En las líneas de producción de vidrio, el calor es la herramienta que utilizamos para darle forma al vidrio, fortalecerlo y unir sus capas entre sí. Cuando el horno de doblado debe alcanzar siempre el mismo grado de calentamiento, cuando el horno de templado debe llevar al vidrio al punto adecuado sin que se agriete debido al choque térmico, o cuando la prensa de laminación necesita un proceso de curado rápido y uniforme en todas las capas del vidrio… todo esto se ve afectado por un calentamiento lento o desigual. Esto se traduce en desperdicio de material, necesidad de reprocesamiento, y una línea de producción que no puede mantener un ritmo constante.
Lo que realmente importa, desde el punto de vista técnico
Hemos diseñado este radiador infrarrojo de respuesta rápida utilizando elementos de cuarzo de onda corta. Estos elementos permiten alcanzar altas temperaturas con una ocupación de espacio mínima. Los emisores liberan calor directamente sobre la superficie del vidrio, evitando así el desperdicio de energía en calentar el aire. Esto permite un calentamiento más rápido, menor inercia térmica y un perfil de temperatura que se puede mantener constante en cada zona. El módulo está disponible en voltajes estándar y tamaños mecánicos comunes, por lo que puede integrarse fácilmente en las estaciones de calentamiento existentes. Las conexiones son sencillas, y el revestimiento de cuarzo está diseñado para resistir las condiciones de uso habituales.
Por qué funciona bien en procesos reales
En el proceso de doblado en caliente, se obtiene un calentamiento localizado que ablanda rápidamente el vidrio a lo largo de la línea de doblado.
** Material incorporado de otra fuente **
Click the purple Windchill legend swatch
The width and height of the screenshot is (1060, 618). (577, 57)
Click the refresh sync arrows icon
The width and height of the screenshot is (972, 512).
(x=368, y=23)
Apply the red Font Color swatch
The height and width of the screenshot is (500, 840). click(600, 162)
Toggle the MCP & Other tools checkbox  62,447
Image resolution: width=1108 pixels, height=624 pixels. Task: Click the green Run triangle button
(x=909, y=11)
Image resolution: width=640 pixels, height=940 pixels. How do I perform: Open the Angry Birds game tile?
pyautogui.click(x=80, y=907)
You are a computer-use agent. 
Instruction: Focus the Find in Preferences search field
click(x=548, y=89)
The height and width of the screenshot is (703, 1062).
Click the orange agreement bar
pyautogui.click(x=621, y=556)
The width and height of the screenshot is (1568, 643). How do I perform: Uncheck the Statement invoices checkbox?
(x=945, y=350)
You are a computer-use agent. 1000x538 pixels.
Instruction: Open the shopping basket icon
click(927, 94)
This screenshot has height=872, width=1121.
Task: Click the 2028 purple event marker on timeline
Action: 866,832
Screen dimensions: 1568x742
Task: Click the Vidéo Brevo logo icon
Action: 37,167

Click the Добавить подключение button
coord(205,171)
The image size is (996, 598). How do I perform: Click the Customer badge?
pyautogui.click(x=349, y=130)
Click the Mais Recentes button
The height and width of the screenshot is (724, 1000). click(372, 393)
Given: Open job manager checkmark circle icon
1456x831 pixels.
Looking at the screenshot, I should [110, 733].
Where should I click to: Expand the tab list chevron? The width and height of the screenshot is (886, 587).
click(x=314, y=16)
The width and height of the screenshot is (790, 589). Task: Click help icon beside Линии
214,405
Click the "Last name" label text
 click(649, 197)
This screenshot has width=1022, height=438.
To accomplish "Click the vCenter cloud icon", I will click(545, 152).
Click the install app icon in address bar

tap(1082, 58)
Esto reduce el tiempo de ciclo y mantiene la calidad óptica del vidrio donde sea necesario.
En el proceso de templado, la fase de precalentamiento se mantiene estable, lo que reduce la tensión térmica antes del enfriamiento. Esto disminuye el riesgo de quebraduras cuando el vidrio llega al punto crítico de enfriamiento.
En el proceso de laminación (EVA, SGP o PVB), un calentamiento rápido y uniforme acorta el tiempo de presión y ayuda a mantener la uniformidad de la unión entre las capas del vidrio. No hay zonas frías ni flujos de calor inconstantes.
En las líneas de recubrimiento, el tiempo breve de permanencia del vidrio en el horno se compensa con una respuesta rápida y un control preciso de la temperatura. Esto mejora la eficiencia y evita el desperdicio de energía. Como resultado, hay menos fluctuaciones de temperatura, menos rechazos y una producción más consistente.
Los detalles que garantizan su funcionamiento
La instalación es sencilla, pero la alineación y la emisividad son cruciales. Es necesario montar el radiador de manera que coincida con la geometría de la zona objetivo, y mantener la superficie emisora limpia. De lo contrario, la distribución del calor se verá afectada, y será necesario corregir esos problemas constantemente.
Dado que el calentamiento es intenso y localizado, es importante asegurarse de que el aislamiento y los reflectores estén en buen estado. Esto protege los componentes cercanos y mantiene la eficiencia del sistema.
Es necesario realizar inspecciones regulares de las conexiones y de la integridad del cuarzo. De esta manera, el perfil de temperatura se mantendrá estable durante miles de horas de funcionamiento.